*** EXCERPTED RECORDS Section Begins ***

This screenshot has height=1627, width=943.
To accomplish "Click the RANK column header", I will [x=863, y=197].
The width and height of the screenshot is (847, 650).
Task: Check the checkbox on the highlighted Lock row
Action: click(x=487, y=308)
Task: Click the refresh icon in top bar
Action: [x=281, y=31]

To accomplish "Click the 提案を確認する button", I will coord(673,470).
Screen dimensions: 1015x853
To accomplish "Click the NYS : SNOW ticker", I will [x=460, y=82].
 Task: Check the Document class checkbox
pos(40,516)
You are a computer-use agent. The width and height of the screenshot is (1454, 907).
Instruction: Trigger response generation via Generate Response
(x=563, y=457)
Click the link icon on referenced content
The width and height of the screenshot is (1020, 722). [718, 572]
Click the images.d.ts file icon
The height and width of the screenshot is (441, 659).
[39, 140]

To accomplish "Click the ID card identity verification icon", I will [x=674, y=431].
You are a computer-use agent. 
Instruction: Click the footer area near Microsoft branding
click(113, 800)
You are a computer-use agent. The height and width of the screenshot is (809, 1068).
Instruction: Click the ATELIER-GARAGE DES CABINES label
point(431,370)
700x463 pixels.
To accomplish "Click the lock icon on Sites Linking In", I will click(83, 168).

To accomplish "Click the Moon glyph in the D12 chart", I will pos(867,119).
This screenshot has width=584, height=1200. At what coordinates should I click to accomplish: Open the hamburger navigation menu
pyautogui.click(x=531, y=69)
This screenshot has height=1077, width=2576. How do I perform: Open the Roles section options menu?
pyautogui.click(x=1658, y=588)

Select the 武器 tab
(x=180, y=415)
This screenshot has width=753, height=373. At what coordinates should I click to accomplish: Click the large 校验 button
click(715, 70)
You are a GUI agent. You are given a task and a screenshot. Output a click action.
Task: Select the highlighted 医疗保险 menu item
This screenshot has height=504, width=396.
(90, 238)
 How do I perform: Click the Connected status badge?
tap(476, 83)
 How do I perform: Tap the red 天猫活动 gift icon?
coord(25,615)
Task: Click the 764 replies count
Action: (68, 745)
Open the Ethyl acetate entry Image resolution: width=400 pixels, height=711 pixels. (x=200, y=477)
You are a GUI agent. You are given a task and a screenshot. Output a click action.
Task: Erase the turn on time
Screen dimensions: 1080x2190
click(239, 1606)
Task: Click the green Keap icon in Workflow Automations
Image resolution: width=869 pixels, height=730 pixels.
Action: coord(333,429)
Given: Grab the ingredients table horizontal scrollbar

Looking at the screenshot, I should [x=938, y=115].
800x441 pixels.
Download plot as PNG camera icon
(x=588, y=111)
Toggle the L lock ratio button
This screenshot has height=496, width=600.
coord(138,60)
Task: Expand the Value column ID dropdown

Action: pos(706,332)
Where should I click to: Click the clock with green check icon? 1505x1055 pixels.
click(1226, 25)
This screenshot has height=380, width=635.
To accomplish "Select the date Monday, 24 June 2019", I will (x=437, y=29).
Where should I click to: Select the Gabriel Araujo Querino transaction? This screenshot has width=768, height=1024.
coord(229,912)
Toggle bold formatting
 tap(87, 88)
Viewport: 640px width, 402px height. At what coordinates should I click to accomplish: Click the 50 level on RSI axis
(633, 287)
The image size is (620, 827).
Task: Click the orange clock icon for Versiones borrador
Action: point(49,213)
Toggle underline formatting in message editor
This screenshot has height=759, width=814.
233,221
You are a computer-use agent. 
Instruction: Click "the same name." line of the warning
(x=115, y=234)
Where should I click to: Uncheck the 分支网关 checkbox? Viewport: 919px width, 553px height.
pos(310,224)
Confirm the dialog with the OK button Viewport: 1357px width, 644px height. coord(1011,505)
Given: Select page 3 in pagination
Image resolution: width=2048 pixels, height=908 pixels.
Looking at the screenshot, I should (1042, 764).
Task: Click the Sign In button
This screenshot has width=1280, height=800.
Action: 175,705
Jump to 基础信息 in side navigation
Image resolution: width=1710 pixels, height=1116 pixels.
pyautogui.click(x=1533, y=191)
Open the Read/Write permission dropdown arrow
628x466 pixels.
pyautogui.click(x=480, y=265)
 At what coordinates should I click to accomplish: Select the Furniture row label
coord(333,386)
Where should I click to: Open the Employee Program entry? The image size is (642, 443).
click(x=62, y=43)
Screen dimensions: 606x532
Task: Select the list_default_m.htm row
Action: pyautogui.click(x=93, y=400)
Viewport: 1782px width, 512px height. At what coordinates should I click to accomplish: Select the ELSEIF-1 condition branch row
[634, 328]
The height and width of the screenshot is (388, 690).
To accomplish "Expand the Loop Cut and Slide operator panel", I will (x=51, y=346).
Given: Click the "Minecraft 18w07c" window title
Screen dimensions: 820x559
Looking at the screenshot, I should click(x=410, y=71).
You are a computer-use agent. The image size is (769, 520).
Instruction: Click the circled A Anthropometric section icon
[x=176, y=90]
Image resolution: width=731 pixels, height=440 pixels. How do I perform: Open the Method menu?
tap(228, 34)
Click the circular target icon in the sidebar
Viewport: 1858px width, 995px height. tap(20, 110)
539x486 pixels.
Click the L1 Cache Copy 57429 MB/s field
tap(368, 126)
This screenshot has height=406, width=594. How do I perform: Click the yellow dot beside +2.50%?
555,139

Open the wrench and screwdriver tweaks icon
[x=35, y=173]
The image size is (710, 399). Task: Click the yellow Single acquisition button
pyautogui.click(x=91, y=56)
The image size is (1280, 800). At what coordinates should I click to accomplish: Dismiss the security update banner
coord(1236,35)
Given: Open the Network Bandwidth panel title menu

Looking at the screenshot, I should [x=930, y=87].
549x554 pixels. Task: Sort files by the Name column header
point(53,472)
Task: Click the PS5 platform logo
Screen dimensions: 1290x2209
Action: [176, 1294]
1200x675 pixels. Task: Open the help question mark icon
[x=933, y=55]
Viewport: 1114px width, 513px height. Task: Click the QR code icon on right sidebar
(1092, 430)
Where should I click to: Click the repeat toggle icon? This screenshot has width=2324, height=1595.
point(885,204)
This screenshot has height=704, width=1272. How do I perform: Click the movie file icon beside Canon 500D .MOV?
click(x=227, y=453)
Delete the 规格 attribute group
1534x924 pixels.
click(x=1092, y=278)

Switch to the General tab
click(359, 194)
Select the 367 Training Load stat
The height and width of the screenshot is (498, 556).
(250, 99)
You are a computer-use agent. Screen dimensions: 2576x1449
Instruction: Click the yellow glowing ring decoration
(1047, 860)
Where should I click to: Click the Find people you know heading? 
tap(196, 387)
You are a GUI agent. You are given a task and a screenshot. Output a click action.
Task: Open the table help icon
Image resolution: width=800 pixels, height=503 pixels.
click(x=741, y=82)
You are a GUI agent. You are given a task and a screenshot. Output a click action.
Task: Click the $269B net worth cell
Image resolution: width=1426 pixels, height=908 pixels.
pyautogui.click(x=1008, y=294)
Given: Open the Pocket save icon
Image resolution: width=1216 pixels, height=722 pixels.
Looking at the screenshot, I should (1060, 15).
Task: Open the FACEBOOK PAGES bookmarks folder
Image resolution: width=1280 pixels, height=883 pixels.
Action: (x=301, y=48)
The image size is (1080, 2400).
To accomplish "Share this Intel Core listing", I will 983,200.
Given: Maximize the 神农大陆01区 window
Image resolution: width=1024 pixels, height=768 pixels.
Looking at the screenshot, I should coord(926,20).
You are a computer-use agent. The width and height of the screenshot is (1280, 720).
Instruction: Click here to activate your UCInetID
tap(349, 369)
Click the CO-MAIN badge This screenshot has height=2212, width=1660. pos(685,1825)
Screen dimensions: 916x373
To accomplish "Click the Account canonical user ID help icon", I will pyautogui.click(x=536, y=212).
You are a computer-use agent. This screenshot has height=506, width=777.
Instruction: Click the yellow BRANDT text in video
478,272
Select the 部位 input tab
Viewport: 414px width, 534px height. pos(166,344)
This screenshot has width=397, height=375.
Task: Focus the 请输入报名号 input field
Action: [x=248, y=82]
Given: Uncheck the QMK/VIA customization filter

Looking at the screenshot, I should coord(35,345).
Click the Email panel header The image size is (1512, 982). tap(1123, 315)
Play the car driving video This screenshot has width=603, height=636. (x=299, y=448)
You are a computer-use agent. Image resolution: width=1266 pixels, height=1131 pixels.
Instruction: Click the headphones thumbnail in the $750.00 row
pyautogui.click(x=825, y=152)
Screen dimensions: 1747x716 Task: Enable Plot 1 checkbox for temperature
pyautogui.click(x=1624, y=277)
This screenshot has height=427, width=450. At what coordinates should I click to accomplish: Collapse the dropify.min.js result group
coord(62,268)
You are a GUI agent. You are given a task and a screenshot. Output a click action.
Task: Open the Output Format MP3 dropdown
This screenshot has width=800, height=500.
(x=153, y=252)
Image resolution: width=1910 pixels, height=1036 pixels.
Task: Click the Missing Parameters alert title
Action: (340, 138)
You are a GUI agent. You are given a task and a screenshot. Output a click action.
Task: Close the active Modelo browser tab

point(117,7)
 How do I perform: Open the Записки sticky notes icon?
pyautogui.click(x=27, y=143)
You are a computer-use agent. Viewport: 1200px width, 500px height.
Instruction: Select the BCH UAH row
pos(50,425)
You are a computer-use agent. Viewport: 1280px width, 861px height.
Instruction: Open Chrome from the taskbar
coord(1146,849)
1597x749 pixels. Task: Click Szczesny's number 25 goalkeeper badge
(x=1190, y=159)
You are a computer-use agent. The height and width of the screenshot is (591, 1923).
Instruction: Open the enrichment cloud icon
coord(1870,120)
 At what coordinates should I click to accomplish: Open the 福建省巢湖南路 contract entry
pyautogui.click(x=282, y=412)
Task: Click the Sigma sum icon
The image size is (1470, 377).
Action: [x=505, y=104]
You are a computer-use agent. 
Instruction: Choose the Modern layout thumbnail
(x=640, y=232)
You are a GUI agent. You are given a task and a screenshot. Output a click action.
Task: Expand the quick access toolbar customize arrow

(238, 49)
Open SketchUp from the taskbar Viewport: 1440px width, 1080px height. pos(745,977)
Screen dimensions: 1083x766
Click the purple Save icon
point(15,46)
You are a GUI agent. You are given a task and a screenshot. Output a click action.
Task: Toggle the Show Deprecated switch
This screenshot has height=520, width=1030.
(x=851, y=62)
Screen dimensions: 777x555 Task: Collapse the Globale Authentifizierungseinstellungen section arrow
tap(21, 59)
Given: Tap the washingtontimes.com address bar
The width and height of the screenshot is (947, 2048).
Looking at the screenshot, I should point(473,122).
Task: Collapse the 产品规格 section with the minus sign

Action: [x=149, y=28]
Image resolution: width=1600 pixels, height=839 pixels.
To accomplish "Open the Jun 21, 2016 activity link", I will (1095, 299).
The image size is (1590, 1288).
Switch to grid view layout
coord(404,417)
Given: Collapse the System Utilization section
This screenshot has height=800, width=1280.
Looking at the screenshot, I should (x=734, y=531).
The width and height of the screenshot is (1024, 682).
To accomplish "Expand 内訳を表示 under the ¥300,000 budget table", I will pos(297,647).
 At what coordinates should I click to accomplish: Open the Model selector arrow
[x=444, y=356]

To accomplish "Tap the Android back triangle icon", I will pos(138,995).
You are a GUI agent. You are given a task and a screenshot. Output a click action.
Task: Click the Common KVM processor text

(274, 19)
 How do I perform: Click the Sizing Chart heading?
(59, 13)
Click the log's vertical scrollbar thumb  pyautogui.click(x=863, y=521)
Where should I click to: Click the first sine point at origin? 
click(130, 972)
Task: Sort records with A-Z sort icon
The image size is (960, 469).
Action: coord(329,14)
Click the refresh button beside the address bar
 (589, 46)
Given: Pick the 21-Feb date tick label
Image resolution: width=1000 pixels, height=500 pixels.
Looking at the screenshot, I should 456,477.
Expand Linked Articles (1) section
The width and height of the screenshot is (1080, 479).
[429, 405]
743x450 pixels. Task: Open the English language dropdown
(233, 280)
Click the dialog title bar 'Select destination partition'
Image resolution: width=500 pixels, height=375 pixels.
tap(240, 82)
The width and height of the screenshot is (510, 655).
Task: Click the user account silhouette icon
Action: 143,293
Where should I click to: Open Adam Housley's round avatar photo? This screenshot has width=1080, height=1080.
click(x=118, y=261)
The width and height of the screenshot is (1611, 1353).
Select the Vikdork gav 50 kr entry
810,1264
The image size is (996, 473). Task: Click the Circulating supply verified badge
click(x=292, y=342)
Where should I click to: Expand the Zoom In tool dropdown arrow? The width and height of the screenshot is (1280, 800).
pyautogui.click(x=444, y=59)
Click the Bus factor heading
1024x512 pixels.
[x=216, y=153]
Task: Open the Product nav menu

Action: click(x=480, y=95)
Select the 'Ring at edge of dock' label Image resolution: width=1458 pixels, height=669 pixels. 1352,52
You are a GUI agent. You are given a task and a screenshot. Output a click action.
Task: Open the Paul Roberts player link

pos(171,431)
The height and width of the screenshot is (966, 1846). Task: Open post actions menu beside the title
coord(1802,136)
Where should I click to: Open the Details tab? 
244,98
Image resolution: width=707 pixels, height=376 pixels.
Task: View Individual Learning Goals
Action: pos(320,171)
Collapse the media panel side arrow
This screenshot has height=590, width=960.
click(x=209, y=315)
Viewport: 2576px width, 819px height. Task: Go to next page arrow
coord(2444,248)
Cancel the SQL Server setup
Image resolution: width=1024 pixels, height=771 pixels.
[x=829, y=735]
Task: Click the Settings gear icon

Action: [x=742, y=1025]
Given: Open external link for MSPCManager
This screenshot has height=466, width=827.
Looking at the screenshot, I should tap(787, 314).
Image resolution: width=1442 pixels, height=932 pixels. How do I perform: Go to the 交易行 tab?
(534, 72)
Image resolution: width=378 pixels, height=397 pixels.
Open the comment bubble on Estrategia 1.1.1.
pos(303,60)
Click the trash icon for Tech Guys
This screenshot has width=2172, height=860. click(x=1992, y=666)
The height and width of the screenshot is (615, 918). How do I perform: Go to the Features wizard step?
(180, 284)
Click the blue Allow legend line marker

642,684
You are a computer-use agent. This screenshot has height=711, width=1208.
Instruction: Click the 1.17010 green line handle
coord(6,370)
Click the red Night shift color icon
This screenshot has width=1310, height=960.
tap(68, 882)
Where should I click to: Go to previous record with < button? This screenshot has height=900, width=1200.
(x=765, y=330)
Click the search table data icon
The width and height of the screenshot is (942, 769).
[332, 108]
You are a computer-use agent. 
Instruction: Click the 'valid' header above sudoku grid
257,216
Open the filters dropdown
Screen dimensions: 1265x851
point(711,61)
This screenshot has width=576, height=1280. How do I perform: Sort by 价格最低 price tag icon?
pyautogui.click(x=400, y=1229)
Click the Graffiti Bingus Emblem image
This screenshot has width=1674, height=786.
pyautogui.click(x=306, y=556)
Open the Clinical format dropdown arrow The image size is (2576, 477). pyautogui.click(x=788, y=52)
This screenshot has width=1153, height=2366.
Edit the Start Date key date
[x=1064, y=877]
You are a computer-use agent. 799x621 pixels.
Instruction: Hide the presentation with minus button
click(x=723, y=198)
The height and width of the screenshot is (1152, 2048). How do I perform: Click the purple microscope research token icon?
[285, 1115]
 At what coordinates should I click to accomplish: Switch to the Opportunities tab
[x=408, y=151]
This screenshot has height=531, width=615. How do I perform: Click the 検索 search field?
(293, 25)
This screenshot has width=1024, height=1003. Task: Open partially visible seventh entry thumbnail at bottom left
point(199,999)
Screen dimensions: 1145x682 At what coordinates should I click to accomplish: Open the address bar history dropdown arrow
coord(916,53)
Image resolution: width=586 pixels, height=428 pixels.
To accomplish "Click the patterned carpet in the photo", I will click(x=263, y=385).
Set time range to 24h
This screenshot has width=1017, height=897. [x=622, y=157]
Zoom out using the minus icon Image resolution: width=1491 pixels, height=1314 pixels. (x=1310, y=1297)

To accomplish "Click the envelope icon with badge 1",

*** EXCERPTED RECORDS Section Ends ***

PROBLEM REQUIREMENTS
Give back exactly the lines of the listing above that run from the line with "Image resolution: width=1280" to the line with "Task: Open the Output Format MP3 dropdown", inclusive.

YOUR SOLUTION
Image resolution: width=1280 pixels, height=883 pixels.
Action: (x=301, y=48)
The image size is (1080, 2400).
To accomplish "Share this Intel Core listing", I will 983,200.
Given: Maximize the 神农大陆01区 window
Image resolution: width=1024 pixels, height=768 pixels.
Looking at the screenshot, I should coord(926,20).
You are a computer-use agent. The width and height of the screenshot is (1280, 720).
Instruction: Click here to activate your UCInetID
tap(349, 369)
Click the CO-MAIN badge This screenshot has height=2212, width=1660. pos(685,1825)
Screen dimensions: 916x373
To accomplish "Click the Account canonical user ID help icon", I will pyautogui.click(x=536, y=212).
You are a computer-use agent. This screenshot has height=506, width=777.
Instruction: Click the yellow BRANDT text in video
478,272
Select the 部位 input tab
Viewport: 414px width, 534px height. pos(166,344)
This screenshot has width=397, height=375.
Task: Focus the 请输入报名号 input field
Action: [x=248, y=82]
Given: Uncheck the QMK/VIA customization filter

Looking at the screenshot, I should coord(35,345).
Click the Email panel header The image size is (1512, 982). tap(1123, 315)
Play the car driving video This screenshot has width=603, height=636. (x=299, y=448)
You are a computer-use agent. Image resolution: width=1266 pixels, height=1131 pixels.
Instruction: Click the headphones thumbnail in the $750.00 row
pyautogui.click(x=825, y=152)
Screen dimensions: 1747x716 Task: Enable Plot 1 checkbox for temperature
pyautogui.click(x=1624, y=277)
This screenshot has height=427, width=450. At what coordinates should I click to accomplish: Collapse the dropify.min.js result group
coord(62,268)
You are a GUI agent. You are given a task and a screenshot. Output a click action.
Task: Open the Output Format MP3 dropdown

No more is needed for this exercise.